The Snake River Valley lies in southwestern Idaho and two counties in Oregon encompassing 8263 sqmi and was designated an American Viticultural Area (AVA) by the Alcohol and Tobacco Tax and Trade Bureau (TTB) on April 9, 2007. A petition was filed by the growers in the Snake River Valley, the Idaho Grape Growers and Wine Producers Commission, and the Idaho Department of Commerce and Labor. The AVA was established for wines to bear the Snake River Valley label where at least 85% of the grapes used for production must be grown in the AVA. Vintners may now use the term to describe Idaho and Oregon wines made from grapes grown in the viticultural area.

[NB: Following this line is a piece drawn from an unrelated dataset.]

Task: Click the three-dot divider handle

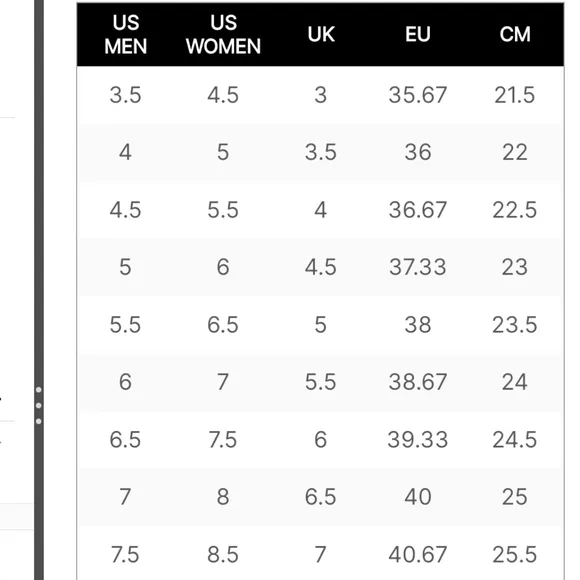Action: pos(38,405)
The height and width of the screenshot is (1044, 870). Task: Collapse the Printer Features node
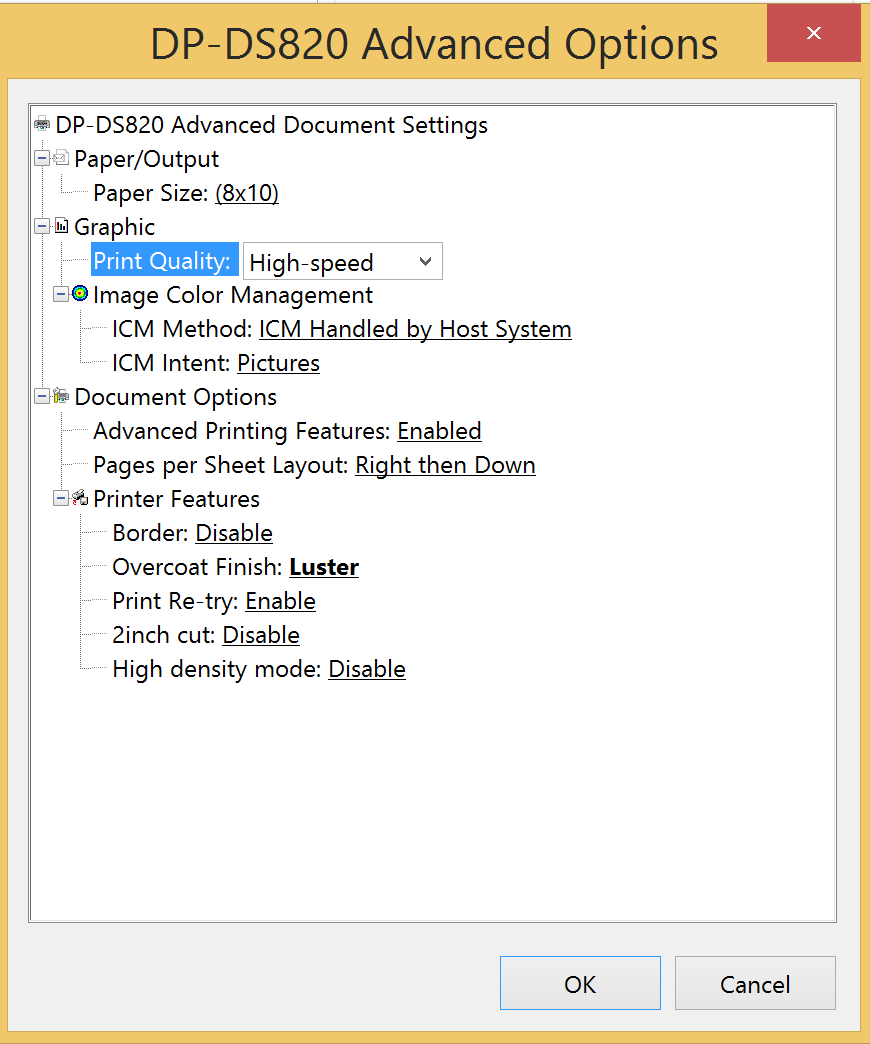click(x=61, y=498)
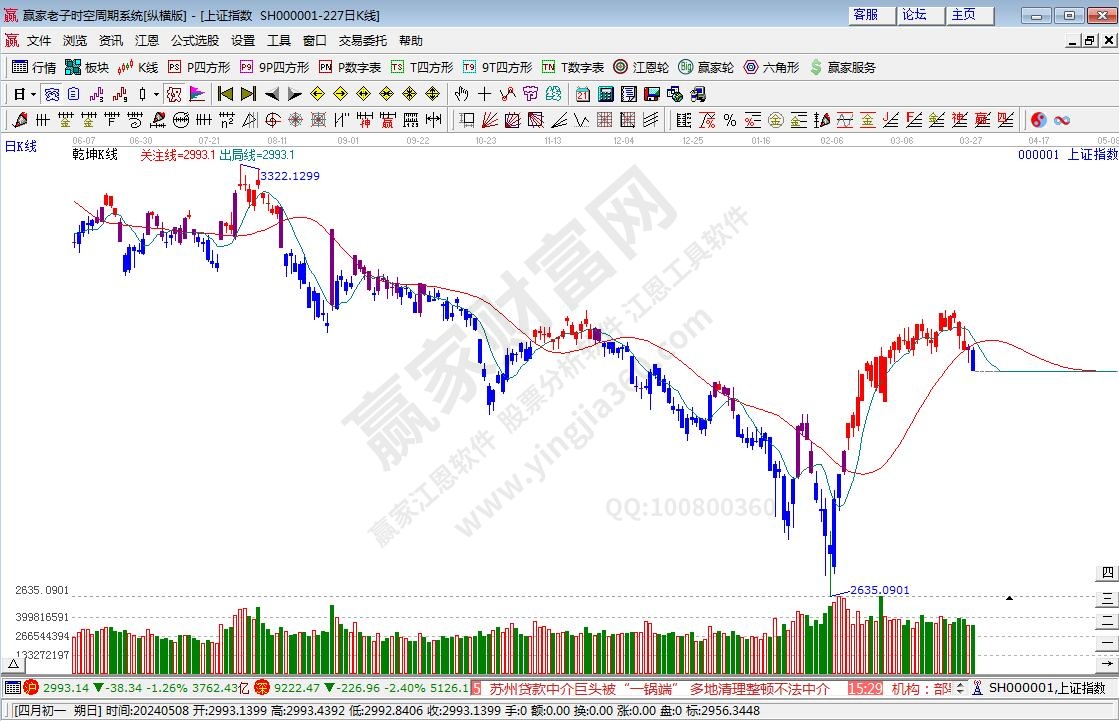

Eagle Foothills appellation was designated in November 2015. It is credited as a specialized grape-growing region because of the influence of nearby 4874 ft Prospect Peak and the granite pebbles mixed with volcanic ash/sandy loam as a result of Ancient Lake Idaho.

Lewis-Clark Valley is also a multi-state AVA located in four northern Idaho counties and three counties in southeastern Washington. It was established as the nation's 235^{th}, Washington's ninth and Idaho's third appellation on April 2016 by the TTB, Treasury after reviewing the petition submitted by Dr. Alan Busacca, a licensed geologist and founder of Vinitas Consultants, LLC, on
behalf of the Palouse-Lewis Clark Valley Wine Alliance and the Clearwater
Economic Development Association, proposing the viticultural area named "Lewis-Clark Valley." The region encompasses 479 sqmi with nearly 100 acre under vine throughout the Lewis-Clark Valley between the Clearwater and mid-Snake Rivers and their tributaries. The topography consists primarily of deep, V-notched canyons, low plateaus, and bench lands formed by the two rivers. There were 3 wineries within the appellation, as well as 16 commercially-producing vineyards with elevations approximately below 2000 ft. It borders the northern part of the Oregon-Washington established Columbia Valley AVA with about 72%, 219838 acres, located in Idaho and the remainder across the border into Washington.

==Popular culture==

Singer Norma Zimmer, who held title of "Champagne Lady" on The Lawrence Welk Show for over two decades, was born in Shoshone County, Idaho.

In the 1969 film Cactus Flower (based on two earlier plays) Ingrid Bergman reads the label of a bottle in a nightclub and says, "I didn't know they made champagne in Idaho." Later in the film, she tells her date, "Let's have some of that crazy Idaho champagne!"

Cloris Leachman delivers a similar line in a 1971 episode of The Mary Tyler Moore Show as Phyllis Lindstrom. When Mary presents a bottle of champagne to celebrate a new job, Phyllis reads the label and says, "I didn't know they even made it in Idaho."

The gag gets extended treatment in The Muppet Movie from 1979, as Kermit the Frog orders a bottle of wine from the waiter (played by Steve Martin) to share with Miss Piggy. When the bottle arrives, Miss Piggy exclaims, "You mad impetuous thing—it's champagne!" to which Martin interjects, "Not exactly. Sparkling muscatel—one of the finest wines of Idaho." Martin later asks Kermit, "Don't you want to smell the bottle cap?" and, when Kermit asks the waiter to taste it for him, Martin dramatically spits it out, and says, "Excellent choice." "Should be, for 95¢," Kermit snarks to Miss Piggy.